Dataset rows
++++++++++++++++++++

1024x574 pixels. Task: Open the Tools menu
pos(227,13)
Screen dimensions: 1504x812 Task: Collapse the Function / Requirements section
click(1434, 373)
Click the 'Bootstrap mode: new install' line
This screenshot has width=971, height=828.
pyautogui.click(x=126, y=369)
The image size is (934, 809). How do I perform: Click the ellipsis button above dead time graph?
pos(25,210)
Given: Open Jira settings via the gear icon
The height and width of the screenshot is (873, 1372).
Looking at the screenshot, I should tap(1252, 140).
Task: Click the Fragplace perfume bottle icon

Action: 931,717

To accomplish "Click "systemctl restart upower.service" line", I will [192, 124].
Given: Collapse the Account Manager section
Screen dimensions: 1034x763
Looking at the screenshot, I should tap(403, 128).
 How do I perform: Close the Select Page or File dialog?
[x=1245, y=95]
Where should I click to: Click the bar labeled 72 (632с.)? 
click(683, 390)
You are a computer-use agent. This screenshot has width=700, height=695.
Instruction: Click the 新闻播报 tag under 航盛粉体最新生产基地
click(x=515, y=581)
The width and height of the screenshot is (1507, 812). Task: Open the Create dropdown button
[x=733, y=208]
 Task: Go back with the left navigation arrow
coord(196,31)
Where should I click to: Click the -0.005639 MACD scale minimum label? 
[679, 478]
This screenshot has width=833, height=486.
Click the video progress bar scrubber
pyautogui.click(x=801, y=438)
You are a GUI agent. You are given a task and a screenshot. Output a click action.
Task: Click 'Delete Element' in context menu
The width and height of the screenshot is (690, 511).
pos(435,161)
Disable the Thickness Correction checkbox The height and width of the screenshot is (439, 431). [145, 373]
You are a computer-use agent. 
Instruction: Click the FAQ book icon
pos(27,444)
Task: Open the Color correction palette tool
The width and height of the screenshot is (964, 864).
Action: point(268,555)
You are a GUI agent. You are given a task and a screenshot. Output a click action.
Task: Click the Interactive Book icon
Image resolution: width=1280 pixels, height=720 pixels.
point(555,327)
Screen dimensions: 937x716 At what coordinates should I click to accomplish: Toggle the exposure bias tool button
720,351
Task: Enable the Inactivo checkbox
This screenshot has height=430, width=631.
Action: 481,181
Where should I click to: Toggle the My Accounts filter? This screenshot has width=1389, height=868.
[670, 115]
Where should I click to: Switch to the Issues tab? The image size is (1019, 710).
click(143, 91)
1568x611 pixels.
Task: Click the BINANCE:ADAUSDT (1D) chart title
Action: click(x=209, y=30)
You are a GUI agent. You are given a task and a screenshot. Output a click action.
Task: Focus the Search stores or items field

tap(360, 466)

++++++++++++++++++++

Rewrite the dataset rows, replacing each "Where should I click to" with "Where do I click to" and leaving everything else as it is.

◆ **Finished exercise**
1024x574 pixels. Task: Open the Tools menu
pos(227,13)
Screen dimensions: 1504x812 Task: Collapse the Function / Requirements section
click(1434, 373)
Click the 'Bootstrap mode: new install' line
This screenshot has width=971, height=828.
pyautogui.click(x=126, y=369)
The image size is (934, 809). How do I perform: Click the ellipsis button above dead time graph?
pos(25,210)
Given: Open Jira settings via the gear icon
The height and width of the screenshot is (873, 1372).
Looking at the screenshot, I should tap(1252, 140).
Task: Click the Fragplace perfume bottle icon

Action: 931,717

To accomplish "Click "systemctl restart upower.service" line", I will [192, 124].
Given: Collapse the Account Manager section
Screen dimensions: 1034x763
Looking at the screenshot, I should tap(403, 128).
 How do I perform: Close the Select Page or File dialog?
[x=1245, y=95]
Where do I click to: Click the bar labeled 72 (632с.)? 
click(683, 390)
You are a computer-use agent. This screenshot has width=700, height=695.
Instruction: Click the 新闻播报 tag under 航盛粉体最新生产基地
click(x=515, y=581)
The width and height of the screenshot is (1507, 812). Task: Open the Create dropdown button
[x=733, y=208]
 Task: Go back with the left navigation arrow
coord(196,31)
Where do I click to: Click the -0.005639 MACD scale minimum label? 
[679, 478]
This screenshot has width=833, height=486.
Click the video progress bar scrubber
pyautogui.click(x=801, y=438)
You are a GUI agent. You are given a task and a screenshot. Output a click action.
Task: Click 'Delete Element' in context menu
The width and height of the screenshot is (690, 511).
pos(435,161)
Disable the Thickness Correction checkbox The height and width of the screenshot is (439, 431). [145, 373]
You are a computer-use agent. 
Instruction: Click the FAQ book icon
pos(27,444)
Task: Open the Color correction palette tool
The width and height of the screenshot is (964, 864).
Action: point(268,555)
You are a GUI agent. You are given a task and a screenshot. Output a click action.
Task: Click the Interactive Book icon
Image resolution: width=1280 pixels, height=720 pixels.
point(555,327)
Screen dimensions: 937x716 At what coordinates should I click to accomplish: Toggle the exposure bias tool button
720,351
Task: Enable the Inactivo checkbox
This screenshot has height=430, width=631.
Action: 481,181
Where do I click to: Toggle the My Accounts filter? This screenshot has width=1389, height=868.
[670, 115]
Where do I click to: Switch to the Issues tab? The image size is (1019, 710).
click(143, 91)
1568x611 pixels.
Task: Click the BINANCE:ADAUSDT (1D) chart title
Action: click(x=209, y=30)
You are a GUI agent. You are given a task and a screenshot. Output a click action.
Task: Focus the Search stores or items field

tap(360, 466)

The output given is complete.